• _Task set_:
**1.** Does the essay on humility and arrogance agree with each statement below? Answer yes or no, and quote the words of the essay that decide it.
(a) Medieval people gained ego gratification from believing Earth was at the center.
(b) In the medieval view, redemption came through a conquering knowledge.
(c) Some people claim that Western religious traditions caused our abuse of other species.
**2.** Answer these questions using the essay on humility and arrogance:
(a) Counting from the sun, where does modern man place Earth among the planets?
(b) In the medieval model, where was the real and celebrated center of reality?
(c) According to the ancients, what set man highest upon the scale of nature?
**3.** Carry the essay on humility and arrogance forward, starting right after its final sentence.

** START OF Page excerpt **

The Arrogance of Our Humility
Center of the Universe
It is often said that medieval man was arrogant in imagining that God had placed Earth at the center of the concentric spheres he created to form his universe. The implication is that, by comparison, modern man is humble in thinking of the earth as the third of the planets revolving around a sun whose own place is far from the center of a galaxy quite distant from the imagined point where the universe may have burst into being for reasons we don’t care to discuss.
Those who examine the medieval model more closely discover that the men and women who inhabited the planet at the center of the physical universe thought of themselves as separated from the spiritual center of things by their own bad moral choice. No ego gratification was gained by thinking of Earth as the gravitational center of error and sin. The real and celebrated center of reality was beyond the heavens, ineffably hidden behind those starry signs of its perfection. Redemption was available not by means of a conquering knowledge but only through a turning of the will made possible by the gift of grace.
We, on the other hand, have been taught to think of ourselves as the pinnacle toward which all natural processes have moved. Believing that reality is nothing but those natural processes, we take credit for exercising the highest faculty we can conceive of in the universe, namely that of learning to understand them. We claim greater humility than medieval thinkers on the grounds that unlike them, we can admit that we are not a special creation of God but are mere instances of physical laws at work to no end other than their own existence.
Is not the assertion of one’s humility a form of arrogance?
The arrogance hidden in this humility is that in clinging to the idea that we are merely natural and not also spiritual phenomena, we seek to abolish any ultimate significance in the experiences that are most important to us. In the name of supposedly humble honesty, we assert that non-physical realities are essentially not spiritual but really only material phenomena generated in our brains by the operation of natural laws. The ideals of justice, kindness, and the brotherhood of man; love of our parents, children, friends, spouses, and nature itself; joy in beauty of form, perfection of discipline, and logical clarity; the imagination of an eternal meaning not constrained by the limits of material nature; even the desire to understand how nature works—all are reduced to secondary phenomena solely dependent on physical processes.
Is it not arrogance that in order to fit ourselves to an idea that makes our lives no more significant than the slipping of a rock into the sea we deny the spiritual significance of what most gives meaning to our lives, including the search for meaning itself?
Speciesism
Fairly often now we also hear people argue that it is arrogant for human beings to think of themselves as being higher than other species. It is implied that in thinking of ourselves as merely one among the many species nature has evolved, we show ourselves superior in humility to the ancients, who believed that man’s rationality set him highest upon the scale of nature, and to medieval people, who believed the world and all its species were created for the sake of man. Some even claim that the religious traditions of the West are themselves the cause of our abuse of the other species and the environment.

** END OF Page excerpt **
** START OF Material shown **

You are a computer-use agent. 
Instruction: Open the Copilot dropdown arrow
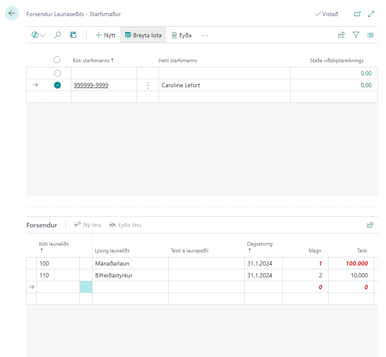click(x=43, y=36)
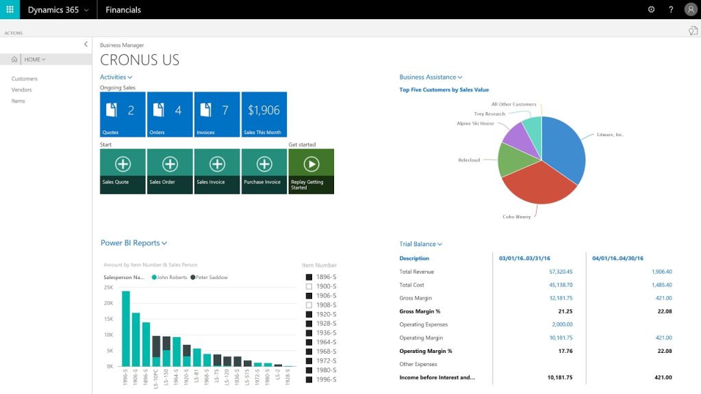Open Total Revenue value 57,320.45

click(561, 272)
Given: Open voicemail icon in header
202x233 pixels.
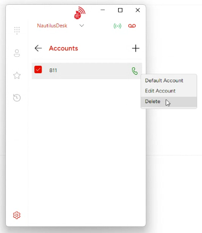Looking at the screenshot, I should click(132, 26).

** END OF Material shown **

• _Results of the exercise_:
**1.**
(a) No: "No ego gratification was gained by thinking of Earth as the gravitational center of error and sin."
(b) No: "Redemption was available not by means of a conquering knowledge but only through a turning of the will made possible by the gift of grace."
(c) Yes: "Some even claim that the religious traditions of the West are themselves the cause of our abuse of the other species and the environment."

**2.**
(a) Third.
(b) Beyond the heavens.
(c) Man's rationality.

**3.**
Again, those who look further will find that for the Greeks, man’s position as highest of the natural beings put upon him the special responsibility to use his reason to live in harmony with nature, including his own nature, and that for Jews and Christians, man was charged to husband the natural world with loving care.
Here too the assertion of modern humility against traditional arrogance presents a logical problem. Apart from the grounds that the religious traditions provide, what could justify our assertion that we should not feel superior to the other animals? If we are merely another species doing what species do, which is to behave however they do behave in order to survive, on what grounds should we be compassionate to them? It may be in your nature to avoid killing flies or to protest the industrial torture of veal calves. But if it is in my nature to like killing flies and eating veal, what gives you the authority to assert that I shouldn’t do so?
Animals have rights, we are told. But where do those rights derive from and why should we grant them? If the other animals have rights that we do, why should we have responsibilities that they don’t? Why are animal rights people not preaching to lions about the rights of gazelles or to eagles about the rights of mice?
The answer is that no animals except human beings recognize, or can recognize, the moral obligations of being not merely nature but rational nature. In telling us how we should behave toward nature, the animal egalitarians depend on grounds whose existence they deny: the moral responsibility of rational beings. If this chop logic is not merely stupid, isn’t there arrogance in it? What right have we to deny our own nature as morally responsible beings?
Those who claim rights for animals don’t acknowledge where even human rights come from. All rights are built upon the same foundation: faith in the sacredness of life, the brotherhood of man, the virtues of justice, kindness, and compassion that are taught us by our religious traditions—just those values about which mere nature at its work neither knows nor cares. The only reason we should not wantonly kill flies or buy immorally raised veal is precisely that we are not just another species of animal; being rational and moral, only we among the animals have the duty to care as best we can for our fellow creatures.
Why Not Be Arrogant?
If the authority of universal spiritual values is denied in favor of mere nature at her work, then there can be no reason not to be arrogant, not to think the world was made only for man, not to abuse other species. If humility is not itself a virtue that transcends nature, then there is no virtue in the humility of admitting that the natural universe does not revolve around us.
Even to oppose geocentrism and speciesism, then, is to value what transcends nature. In saying we ought to be humble about our place in the world, the worshippers of nature are revealing their deeper but unacknowledged belief in man’s unique moral responsibility.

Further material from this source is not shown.